What is being asked
Among the lines below, count those that include "Switch", and state the count alone.

Given records
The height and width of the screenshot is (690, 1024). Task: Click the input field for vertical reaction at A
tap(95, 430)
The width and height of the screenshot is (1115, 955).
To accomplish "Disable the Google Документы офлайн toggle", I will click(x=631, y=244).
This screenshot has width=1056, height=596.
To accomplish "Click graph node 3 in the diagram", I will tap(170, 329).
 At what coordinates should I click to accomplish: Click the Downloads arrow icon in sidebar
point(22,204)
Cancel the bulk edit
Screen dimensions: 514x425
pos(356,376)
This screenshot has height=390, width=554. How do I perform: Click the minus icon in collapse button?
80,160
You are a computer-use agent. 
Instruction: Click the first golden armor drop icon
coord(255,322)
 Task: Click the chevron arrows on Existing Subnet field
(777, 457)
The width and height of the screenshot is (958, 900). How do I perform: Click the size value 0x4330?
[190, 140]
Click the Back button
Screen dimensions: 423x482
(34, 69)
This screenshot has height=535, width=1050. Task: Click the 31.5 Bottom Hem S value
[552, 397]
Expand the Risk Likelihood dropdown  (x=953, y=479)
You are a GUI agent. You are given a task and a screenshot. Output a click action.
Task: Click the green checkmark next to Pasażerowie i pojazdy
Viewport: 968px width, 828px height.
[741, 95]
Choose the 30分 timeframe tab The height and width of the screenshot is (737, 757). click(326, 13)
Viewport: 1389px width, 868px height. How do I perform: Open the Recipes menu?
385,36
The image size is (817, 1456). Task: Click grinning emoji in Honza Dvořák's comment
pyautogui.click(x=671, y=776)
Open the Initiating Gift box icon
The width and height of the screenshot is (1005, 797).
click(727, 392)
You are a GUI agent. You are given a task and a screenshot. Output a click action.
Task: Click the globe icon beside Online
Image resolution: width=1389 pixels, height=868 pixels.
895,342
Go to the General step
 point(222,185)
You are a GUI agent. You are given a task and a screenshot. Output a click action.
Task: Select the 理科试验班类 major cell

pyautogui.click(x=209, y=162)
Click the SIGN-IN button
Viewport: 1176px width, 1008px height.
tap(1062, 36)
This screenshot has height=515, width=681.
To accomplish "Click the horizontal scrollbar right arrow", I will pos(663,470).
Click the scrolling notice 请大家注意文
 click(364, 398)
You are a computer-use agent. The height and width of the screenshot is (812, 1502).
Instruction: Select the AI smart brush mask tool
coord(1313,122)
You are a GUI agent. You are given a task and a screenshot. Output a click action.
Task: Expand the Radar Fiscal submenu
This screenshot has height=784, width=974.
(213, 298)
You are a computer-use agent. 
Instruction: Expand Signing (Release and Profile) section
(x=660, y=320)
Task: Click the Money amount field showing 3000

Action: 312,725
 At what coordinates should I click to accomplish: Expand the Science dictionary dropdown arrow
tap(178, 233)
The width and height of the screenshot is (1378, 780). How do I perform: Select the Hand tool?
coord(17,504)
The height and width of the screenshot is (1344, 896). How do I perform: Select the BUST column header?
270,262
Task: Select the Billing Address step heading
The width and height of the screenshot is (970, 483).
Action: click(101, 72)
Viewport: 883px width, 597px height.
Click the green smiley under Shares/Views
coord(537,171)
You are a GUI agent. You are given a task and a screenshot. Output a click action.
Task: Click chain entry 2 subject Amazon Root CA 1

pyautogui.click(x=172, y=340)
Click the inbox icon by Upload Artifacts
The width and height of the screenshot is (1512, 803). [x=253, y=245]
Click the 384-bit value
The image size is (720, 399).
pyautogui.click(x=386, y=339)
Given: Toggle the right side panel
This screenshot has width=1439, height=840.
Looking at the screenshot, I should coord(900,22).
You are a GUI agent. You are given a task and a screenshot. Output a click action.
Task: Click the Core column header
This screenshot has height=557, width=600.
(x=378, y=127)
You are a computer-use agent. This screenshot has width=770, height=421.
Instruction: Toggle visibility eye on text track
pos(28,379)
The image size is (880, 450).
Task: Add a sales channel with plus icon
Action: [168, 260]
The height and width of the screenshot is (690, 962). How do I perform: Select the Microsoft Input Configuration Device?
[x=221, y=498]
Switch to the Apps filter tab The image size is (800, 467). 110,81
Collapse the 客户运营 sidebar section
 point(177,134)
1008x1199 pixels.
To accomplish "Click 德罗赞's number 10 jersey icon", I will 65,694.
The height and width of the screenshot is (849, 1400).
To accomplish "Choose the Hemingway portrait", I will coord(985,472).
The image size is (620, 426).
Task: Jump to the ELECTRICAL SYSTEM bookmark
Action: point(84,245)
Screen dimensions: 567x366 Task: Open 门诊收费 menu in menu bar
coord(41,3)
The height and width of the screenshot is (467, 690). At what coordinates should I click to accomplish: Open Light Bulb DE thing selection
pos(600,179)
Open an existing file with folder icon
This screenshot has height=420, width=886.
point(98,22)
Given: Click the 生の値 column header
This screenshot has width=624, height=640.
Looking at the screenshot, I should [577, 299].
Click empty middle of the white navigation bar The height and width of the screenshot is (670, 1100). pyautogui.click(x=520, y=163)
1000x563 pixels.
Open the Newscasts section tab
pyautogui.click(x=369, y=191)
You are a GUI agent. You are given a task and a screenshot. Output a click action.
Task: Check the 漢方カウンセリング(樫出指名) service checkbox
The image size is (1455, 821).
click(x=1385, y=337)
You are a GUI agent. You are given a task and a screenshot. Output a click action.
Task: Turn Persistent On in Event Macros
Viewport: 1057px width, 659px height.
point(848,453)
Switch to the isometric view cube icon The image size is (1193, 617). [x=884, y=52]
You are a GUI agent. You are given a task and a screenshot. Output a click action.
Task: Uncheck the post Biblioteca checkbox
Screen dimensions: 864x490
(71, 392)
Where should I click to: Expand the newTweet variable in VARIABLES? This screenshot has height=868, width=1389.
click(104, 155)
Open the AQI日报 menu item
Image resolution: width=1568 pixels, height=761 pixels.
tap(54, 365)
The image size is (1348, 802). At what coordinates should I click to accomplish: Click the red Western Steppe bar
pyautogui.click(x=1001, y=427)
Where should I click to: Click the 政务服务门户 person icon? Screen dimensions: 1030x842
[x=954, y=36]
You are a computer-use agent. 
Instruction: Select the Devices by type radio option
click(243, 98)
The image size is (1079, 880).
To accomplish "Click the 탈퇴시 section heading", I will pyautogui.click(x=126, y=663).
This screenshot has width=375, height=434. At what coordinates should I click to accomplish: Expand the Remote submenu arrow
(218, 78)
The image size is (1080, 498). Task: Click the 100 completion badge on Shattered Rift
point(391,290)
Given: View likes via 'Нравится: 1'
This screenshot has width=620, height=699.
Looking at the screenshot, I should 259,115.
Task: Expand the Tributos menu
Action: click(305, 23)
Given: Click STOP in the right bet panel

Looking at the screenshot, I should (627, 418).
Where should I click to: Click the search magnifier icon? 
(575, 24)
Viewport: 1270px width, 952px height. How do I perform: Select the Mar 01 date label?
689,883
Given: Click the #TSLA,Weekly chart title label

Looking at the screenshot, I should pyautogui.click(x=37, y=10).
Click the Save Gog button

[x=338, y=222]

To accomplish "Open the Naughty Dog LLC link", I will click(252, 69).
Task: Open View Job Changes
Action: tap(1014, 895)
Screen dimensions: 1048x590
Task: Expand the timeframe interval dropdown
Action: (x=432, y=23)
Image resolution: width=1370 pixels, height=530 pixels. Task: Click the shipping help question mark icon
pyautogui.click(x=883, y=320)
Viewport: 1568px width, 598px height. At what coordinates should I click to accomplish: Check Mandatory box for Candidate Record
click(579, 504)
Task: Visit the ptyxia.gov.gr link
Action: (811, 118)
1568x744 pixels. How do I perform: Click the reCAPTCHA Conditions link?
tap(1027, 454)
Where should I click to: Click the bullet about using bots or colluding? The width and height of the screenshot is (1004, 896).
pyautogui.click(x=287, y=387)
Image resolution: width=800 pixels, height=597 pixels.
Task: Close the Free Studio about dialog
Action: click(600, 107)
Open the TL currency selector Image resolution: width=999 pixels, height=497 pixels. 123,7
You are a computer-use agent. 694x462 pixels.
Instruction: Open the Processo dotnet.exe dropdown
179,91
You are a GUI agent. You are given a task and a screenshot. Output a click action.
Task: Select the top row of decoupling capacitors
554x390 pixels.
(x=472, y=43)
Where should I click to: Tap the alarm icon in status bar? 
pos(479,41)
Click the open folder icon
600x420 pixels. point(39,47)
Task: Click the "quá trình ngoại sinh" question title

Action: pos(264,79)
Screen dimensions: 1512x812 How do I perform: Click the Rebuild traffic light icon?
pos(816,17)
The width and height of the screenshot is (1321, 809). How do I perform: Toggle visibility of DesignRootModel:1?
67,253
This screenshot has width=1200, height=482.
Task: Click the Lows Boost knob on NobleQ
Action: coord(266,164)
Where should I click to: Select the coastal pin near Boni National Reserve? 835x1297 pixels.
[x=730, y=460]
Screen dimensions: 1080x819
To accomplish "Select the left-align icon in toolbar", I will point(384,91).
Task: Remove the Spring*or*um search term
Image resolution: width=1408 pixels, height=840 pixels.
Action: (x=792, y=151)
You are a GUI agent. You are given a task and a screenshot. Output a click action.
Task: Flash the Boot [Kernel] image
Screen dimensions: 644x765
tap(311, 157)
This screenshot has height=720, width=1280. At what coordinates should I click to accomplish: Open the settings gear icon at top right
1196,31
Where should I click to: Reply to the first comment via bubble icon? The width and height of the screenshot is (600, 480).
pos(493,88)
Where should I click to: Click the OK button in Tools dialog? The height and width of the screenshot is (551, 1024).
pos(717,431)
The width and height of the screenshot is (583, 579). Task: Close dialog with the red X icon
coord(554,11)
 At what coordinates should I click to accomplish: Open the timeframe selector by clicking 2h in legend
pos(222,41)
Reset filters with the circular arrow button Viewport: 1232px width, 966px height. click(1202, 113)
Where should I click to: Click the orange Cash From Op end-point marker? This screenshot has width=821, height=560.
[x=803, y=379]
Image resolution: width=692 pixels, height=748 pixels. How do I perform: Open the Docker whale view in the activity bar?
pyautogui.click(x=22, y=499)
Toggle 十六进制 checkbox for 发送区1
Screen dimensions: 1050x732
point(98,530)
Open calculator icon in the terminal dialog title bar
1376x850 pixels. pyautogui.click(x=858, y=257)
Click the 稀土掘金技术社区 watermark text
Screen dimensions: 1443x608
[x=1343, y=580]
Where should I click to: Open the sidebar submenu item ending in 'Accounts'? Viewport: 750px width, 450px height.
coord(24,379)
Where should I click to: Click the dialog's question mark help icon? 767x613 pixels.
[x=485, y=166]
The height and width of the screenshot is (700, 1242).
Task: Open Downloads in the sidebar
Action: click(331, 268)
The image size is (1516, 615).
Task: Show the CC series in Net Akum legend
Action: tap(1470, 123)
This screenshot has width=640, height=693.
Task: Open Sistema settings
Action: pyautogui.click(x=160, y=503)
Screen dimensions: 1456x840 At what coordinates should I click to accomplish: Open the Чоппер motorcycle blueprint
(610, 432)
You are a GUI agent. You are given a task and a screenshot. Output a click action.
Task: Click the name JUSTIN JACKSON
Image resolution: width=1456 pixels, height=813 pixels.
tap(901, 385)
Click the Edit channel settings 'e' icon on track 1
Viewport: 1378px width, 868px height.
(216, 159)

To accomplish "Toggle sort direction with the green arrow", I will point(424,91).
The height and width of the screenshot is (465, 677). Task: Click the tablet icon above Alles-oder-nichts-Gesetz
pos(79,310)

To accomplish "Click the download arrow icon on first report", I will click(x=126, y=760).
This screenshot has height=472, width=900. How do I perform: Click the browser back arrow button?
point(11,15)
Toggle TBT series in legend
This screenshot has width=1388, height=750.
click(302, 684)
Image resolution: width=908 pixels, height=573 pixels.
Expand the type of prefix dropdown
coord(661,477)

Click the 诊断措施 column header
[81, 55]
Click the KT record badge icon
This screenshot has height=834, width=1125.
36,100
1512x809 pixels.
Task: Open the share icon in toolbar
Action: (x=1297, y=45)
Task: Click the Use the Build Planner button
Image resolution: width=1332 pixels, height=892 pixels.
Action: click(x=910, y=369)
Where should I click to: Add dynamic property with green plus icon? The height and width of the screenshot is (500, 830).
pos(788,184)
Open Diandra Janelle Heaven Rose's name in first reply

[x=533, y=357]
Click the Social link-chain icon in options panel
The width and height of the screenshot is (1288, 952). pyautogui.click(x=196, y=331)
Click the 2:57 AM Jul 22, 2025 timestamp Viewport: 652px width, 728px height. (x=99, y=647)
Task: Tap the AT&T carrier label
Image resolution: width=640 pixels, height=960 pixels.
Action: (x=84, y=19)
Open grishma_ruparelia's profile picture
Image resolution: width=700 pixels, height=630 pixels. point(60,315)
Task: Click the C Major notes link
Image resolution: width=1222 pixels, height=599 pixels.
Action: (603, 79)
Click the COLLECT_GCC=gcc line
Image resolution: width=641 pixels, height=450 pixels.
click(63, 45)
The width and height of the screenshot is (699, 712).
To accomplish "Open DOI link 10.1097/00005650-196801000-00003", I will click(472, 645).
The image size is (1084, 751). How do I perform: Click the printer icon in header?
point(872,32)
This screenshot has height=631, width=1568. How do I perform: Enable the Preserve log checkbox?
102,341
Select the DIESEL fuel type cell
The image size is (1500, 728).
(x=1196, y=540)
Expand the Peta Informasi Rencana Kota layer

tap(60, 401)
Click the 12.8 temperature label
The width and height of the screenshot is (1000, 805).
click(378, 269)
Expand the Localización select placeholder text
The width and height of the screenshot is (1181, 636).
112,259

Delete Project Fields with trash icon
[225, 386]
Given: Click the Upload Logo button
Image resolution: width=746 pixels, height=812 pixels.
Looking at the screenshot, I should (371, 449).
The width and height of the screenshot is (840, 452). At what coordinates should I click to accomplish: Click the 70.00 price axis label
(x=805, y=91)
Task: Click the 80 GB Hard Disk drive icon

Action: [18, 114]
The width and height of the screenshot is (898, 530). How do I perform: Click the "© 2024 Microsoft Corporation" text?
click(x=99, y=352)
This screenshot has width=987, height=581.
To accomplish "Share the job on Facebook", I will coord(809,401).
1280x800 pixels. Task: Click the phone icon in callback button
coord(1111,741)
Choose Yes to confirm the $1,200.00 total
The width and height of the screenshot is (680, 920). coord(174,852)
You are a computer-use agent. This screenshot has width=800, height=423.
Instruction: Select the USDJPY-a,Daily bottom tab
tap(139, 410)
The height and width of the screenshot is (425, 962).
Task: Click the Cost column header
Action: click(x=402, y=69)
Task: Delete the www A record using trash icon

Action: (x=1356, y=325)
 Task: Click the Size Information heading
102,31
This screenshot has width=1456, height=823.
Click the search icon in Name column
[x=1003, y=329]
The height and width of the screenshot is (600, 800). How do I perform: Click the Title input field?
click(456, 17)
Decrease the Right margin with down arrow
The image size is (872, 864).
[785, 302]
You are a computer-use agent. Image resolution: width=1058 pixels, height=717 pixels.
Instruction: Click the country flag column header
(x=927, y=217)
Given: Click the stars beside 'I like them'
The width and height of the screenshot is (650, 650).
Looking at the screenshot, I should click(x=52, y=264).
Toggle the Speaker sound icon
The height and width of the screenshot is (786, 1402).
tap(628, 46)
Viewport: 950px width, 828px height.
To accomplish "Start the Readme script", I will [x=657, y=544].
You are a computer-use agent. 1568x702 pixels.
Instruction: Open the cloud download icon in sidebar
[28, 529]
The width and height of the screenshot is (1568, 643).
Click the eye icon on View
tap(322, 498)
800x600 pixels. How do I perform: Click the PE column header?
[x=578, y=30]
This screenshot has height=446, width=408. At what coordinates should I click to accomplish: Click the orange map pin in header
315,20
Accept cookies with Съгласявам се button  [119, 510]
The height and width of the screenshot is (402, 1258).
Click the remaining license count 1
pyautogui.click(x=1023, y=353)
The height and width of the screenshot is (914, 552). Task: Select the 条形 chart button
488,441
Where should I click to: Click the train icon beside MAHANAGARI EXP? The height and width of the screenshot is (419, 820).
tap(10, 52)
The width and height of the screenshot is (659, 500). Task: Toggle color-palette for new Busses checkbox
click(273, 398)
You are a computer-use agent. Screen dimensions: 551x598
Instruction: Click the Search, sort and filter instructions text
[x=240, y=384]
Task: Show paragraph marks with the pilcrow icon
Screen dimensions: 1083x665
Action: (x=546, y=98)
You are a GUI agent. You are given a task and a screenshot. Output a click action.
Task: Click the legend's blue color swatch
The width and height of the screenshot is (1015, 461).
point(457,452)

Response to the exercise
2